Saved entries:
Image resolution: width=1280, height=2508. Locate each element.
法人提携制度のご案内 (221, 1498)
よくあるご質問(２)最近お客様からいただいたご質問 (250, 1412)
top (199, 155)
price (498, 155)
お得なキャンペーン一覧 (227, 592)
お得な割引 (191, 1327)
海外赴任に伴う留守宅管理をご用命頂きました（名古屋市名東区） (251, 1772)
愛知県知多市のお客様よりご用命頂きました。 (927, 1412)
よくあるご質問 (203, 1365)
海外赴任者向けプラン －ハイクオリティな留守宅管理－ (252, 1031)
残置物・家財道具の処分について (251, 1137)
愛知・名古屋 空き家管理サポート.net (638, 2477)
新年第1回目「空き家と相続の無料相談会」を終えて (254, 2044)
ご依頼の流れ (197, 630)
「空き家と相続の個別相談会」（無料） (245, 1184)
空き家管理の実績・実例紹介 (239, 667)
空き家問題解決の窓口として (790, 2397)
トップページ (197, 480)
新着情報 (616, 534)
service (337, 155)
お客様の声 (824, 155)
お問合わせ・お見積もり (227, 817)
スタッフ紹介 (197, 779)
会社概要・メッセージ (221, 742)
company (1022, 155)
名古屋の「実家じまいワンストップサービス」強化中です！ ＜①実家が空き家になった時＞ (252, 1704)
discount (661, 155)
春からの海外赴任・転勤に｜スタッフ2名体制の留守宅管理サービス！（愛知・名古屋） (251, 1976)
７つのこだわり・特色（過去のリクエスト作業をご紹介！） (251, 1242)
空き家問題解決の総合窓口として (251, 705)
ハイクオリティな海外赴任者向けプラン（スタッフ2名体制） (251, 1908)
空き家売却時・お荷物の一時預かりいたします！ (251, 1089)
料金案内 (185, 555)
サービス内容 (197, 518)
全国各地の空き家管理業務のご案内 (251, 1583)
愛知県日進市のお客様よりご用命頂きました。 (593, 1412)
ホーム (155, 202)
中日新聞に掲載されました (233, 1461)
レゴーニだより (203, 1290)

THE TASK:
Find how many lines of the preceding data contain "よくあるご質問", and answer with that number only.

RESPONSE BOX:
2